#### WHAT IS REQUIRED
Print the lines that run from the line with "VR内覧する (215, 7)" to the line with "不動産業界M&A相談センター (237, 2503)", keeping both end lines, exactly as they appear in the entries below, and nothing else.

-- -- --

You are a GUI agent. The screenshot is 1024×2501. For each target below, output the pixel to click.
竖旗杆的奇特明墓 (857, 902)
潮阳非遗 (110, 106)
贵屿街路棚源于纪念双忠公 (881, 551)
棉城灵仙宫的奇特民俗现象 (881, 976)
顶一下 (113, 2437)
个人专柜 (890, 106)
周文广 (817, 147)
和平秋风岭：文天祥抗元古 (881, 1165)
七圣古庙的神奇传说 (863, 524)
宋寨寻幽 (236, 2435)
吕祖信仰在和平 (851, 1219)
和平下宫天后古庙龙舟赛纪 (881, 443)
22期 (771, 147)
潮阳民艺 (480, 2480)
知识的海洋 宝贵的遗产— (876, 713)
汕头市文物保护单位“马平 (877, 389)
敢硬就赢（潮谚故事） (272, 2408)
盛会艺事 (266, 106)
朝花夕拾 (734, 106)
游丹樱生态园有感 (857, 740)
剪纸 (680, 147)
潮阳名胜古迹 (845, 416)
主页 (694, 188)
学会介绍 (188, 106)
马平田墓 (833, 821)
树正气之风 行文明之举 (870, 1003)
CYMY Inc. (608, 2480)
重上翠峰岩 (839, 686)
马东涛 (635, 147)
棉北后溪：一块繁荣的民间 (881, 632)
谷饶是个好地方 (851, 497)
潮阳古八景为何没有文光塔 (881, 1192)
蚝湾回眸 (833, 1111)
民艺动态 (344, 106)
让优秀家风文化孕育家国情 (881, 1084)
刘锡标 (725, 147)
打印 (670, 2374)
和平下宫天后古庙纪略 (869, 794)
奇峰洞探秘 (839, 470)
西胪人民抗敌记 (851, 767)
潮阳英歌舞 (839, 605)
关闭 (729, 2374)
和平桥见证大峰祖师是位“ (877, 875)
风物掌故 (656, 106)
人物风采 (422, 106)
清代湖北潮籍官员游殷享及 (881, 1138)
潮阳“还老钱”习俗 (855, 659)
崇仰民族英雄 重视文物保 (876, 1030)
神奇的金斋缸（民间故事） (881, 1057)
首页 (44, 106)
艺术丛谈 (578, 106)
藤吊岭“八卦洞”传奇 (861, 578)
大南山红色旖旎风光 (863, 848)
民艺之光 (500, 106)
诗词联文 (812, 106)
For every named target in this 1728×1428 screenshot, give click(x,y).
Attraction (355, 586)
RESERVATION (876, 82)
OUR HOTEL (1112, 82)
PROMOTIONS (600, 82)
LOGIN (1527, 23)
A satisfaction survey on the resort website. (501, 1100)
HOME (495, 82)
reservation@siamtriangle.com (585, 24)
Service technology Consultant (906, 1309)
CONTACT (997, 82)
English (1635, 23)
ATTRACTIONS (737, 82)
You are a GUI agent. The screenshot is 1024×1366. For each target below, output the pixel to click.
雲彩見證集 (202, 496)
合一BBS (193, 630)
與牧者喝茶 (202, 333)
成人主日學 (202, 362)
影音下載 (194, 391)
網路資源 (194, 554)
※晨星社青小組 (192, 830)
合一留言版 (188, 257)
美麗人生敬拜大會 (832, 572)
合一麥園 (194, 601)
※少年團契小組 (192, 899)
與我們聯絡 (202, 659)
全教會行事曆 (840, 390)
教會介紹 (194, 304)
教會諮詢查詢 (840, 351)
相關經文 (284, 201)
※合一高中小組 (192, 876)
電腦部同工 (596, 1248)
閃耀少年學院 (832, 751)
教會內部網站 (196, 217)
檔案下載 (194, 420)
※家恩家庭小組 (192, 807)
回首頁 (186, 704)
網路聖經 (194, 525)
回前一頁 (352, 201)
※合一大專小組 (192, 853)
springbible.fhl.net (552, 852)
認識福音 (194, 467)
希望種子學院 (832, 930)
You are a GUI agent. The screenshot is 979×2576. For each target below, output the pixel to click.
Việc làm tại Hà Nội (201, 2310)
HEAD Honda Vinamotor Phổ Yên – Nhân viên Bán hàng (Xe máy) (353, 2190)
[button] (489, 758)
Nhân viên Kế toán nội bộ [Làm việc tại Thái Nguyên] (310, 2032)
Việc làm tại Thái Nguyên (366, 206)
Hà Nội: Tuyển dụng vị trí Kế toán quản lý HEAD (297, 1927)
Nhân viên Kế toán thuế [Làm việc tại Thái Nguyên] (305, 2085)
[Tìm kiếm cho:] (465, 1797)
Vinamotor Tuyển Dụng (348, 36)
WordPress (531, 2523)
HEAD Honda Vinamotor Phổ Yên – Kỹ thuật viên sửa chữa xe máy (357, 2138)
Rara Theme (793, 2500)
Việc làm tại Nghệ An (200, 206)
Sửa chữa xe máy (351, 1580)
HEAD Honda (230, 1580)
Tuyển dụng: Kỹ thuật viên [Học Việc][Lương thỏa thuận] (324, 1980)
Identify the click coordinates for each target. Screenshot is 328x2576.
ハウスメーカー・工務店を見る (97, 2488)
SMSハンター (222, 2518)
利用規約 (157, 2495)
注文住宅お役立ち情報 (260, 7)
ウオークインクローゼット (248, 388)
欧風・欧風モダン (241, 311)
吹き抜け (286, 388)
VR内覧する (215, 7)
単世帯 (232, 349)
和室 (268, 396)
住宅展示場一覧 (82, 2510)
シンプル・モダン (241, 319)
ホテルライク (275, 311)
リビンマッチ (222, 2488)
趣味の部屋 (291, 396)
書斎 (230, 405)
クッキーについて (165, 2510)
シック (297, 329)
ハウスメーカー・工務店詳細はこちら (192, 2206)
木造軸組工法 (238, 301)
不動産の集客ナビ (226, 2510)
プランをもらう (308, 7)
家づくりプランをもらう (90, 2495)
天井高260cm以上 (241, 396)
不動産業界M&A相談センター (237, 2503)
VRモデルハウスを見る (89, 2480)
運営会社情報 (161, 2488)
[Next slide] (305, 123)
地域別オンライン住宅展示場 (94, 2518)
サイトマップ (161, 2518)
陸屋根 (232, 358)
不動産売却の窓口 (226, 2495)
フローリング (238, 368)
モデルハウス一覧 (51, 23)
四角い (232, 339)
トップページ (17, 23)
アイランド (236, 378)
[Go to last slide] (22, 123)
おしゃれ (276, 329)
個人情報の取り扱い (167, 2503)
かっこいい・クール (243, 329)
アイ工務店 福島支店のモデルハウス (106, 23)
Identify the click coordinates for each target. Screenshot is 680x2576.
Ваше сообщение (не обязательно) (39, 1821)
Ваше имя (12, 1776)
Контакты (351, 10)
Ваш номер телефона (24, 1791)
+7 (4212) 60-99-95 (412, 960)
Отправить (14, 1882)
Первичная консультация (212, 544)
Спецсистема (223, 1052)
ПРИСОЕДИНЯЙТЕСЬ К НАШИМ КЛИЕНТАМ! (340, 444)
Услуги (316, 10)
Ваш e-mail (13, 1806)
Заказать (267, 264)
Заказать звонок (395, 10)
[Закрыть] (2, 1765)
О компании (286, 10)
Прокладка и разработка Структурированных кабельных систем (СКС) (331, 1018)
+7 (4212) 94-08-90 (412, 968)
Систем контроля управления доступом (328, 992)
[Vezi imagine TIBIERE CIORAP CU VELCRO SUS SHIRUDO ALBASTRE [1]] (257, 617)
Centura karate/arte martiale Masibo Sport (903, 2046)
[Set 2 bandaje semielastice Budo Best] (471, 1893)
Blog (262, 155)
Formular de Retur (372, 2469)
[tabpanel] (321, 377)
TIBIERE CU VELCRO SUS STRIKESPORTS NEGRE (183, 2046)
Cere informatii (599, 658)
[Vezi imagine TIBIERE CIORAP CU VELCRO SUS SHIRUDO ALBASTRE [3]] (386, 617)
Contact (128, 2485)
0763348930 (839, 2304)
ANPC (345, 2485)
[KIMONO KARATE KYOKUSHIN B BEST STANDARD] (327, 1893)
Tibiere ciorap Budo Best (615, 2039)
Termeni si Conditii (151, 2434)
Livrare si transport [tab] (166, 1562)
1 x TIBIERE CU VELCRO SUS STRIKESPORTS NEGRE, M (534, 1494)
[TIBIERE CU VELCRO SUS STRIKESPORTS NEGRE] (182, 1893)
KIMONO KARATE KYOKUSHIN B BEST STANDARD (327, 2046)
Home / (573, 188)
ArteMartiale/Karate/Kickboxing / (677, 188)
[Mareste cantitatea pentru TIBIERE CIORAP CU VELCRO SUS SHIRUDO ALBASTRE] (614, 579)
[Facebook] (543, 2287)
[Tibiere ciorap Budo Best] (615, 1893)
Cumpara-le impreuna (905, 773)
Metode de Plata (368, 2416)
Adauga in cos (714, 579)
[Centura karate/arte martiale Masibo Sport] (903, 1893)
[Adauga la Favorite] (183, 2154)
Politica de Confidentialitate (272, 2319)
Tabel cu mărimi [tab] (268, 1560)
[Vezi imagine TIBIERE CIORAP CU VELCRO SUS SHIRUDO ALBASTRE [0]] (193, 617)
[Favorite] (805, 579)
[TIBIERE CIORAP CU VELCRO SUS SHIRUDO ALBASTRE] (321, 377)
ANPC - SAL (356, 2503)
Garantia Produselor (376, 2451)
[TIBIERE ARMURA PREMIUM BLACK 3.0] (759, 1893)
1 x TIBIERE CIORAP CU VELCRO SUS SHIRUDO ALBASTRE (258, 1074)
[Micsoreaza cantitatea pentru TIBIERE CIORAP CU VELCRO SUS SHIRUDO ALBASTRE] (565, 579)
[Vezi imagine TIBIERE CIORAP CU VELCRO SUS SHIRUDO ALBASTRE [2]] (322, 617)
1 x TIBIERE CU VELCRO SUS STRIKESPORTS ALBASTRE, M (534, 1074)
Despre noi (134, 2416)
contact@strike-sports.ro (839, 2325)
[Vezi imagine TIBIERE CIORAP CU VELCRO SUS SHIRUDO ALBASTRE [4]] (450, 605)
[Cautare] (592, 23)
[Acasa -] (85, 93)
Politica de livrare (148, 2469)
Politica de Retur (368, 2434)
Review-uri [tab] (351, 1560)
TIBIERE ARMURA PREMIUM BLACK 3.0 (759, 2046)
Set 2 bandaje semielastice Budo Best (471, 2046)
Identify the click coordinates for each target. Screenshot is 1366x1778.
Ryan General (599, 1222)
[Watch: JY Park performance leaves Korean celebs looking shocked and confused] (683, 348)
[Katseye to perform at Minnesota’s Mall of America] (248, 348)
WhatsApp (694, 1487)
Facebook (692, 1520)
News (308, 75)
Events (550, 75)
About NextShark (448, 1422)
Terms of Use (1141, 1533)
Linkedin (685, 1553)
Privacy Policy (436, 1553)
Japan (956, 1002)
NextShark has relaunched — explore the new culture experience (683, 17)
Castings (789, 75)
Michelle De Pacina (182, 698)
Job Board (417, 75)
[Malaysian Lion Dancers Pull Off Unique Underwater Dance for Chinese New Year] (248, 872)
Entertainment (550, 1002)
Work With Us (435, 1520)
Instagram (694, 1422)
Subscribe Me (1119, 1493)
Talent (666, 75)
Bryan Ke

-- -- --

#### WRITTEN RESPONSE
VR内覧する (215, 7)
単世帯 (232, 349)
和室 (268, 396)
住宅展示場一覧 (82, 2510)
シンプル・モダン (241, 319)
ホテルライク (275, 311)
リビンマッチ (222, 2488)
趣味の部屋 (291, 396)
書斎 (230, 405)
クッキーについて (165, 2510)
シック (297, 329)
ハウスメーカー・工務店詳細はこちら (192, 2206)
木造軸組工法 (238, 301)
不動産の集客ナビ (226, 2510)
プランをもらう (308, 7)
家づくりプランをもらう (90, 2495)
天井高260cm以上 (241, 396)
不動産業界M&A相談センター (237, 2503)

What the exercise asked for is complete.